Total quality management (TQM)
Ultimately a business would seek a level of quality control that not only ensures consumer satisfaction at all levels, but consumer loyalty and an image and reputation that independently secures the business. Total Quality Management or TQM is a process that looks at quality management from the pre-purchase stage to the post-purchase stage. The management of quality at the pre-purchase stage involves image, reputation and the consumer’s perception of the product prior to purchase. The brand name and reputation play a very important role in TQM. The post-purchase stage of TQM is in the effort to determine if the quality of the product will draw loyalty from the consumer and thereby generate repeat consumption.
Every function of the business, all activities and all individuals are taken into account when TQM is applied. TQM is a holistic approach and organizes on a business-wide scale the efforts of all individuals, departments and activities to put in place and make permanent a system in which the business continuously improves on the deliver of high-quality products and services to consumers.
TQM is costumer focused from start to end with customer relations conducting post sale surveys and service; employee involved through empowerment and process centered.
The impact of lean production and TQM on an organization
With competition in business being increasingly global, businesses that fail to implement lean production and TQM policies are at a distinct disadvantage. The competitive costs of not implementing these processes exceed those of implementation. However, occupational injuries, job strain and stress, are increasingly linked to lean production work pace and demand. In a well balanced business environment the benefits of applying of lean and TQM policies are clear.
The importance of national and international quality standards
Quality standards in national and international settings serve to guide consumers and producers alike.

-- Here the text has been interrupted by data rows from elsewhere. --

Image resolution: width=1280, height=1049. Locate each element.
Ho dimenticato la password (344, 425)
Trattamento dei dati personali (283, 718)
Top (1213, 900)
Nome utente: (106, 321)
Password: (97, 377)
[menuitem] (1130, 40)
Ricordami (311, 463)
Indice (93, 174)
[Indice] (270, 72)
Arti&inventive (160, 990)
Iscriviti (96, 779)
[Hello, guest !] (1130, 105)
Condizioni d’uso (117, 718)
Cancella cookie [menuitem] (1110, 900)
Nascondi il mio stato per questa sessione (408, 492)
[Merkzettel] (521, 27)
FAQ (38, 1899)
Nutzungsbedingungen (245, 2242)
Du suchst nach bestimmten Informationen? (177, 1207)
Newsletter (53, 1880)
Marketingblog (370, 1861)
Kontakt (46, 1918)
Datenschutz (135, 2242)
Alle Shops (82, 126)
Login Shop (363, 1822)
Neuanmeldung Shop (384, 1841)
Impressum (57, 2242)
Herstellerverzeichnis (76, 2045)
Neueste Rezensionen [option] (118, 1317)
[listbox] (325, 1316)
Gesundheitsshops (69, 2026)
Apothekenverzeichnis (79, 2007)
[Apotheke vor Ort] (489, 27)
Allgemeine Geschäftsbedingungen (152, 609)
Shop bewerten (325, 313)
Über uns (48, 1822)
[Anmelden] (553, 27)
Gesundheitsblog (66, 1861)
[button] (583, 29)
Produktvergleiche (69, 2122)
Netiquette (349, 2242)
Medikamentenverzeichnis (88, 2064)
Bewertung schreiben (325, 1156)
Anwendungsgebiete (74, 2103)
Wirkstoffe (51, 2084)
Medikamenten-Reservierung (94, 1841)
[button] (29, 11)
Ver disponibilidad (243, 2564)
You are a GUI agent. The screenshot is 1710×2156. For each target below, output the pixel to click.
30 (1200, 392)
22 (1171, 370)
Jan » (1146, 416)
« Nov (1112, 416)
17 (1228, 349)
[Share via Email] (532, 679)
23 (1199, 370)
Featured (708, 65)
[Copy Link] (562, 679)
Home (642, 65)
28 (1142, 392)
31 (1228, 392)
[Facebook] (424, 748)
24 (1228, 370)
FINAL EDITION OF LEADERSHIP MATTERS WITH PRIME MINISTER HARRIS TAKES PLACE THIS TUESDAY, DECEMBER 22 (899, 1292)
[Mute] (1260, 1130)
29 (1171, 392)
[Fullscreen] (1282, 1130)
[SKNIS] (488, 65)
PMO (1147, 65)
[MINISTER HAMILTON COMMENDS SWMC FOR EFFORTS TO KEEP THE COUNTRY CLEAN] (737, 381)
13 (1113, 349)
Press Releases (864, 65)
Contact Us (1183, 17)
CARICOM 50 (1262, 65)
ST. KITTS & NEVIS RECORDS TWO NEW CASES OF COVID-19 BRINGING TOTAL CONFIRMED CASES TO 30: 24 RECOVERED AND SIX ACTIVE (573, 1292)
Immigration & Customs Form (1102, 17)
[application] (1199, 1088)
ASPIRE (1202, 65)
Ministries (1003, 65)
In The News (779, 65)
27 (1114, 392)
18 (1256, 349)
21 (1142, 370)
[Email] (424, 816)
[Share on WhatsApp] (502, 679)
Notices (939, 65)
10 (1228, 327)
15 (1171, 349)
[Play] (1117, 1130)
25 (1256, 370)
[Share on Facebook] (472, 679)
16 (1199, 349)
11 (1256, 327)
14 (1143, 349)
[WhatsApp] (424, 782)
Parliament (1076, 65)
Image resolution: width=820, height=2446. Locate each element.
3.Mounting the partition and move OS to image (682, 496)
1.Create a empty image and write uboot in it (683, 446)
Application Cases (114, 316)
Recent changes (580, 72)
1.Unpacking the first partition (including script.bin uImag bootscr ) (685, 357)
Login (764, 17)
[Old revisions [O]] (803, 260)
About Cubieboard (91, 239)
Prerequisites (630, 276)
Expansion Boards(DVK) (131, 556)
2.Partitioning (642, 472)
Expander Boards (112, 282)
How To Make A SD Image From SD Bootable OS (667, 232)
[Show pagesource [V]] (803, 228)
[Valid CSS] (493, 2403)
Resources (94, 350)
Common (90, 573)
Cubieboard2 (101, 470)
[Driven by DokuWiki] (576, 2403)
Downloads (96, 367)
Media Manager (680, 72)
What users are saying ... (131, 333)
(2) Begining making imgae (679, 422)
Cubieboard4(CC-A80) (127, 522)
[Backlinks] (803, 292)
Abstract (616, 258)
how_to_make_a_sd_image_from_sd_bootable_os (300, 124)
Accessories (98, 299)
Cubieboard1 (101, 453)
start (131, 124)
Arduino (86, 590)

Organizations such the International Organization for Standardization, the European Foundation for Quality Management, the Alliance for Performance Excellence and the Canadain ; National Quality Institute all serve to ensure compliance with set standards through certification that recognizes guidance in quality management. Consumers can determine if business is in compliance and in turn businesses can market their products and services as being in compliance.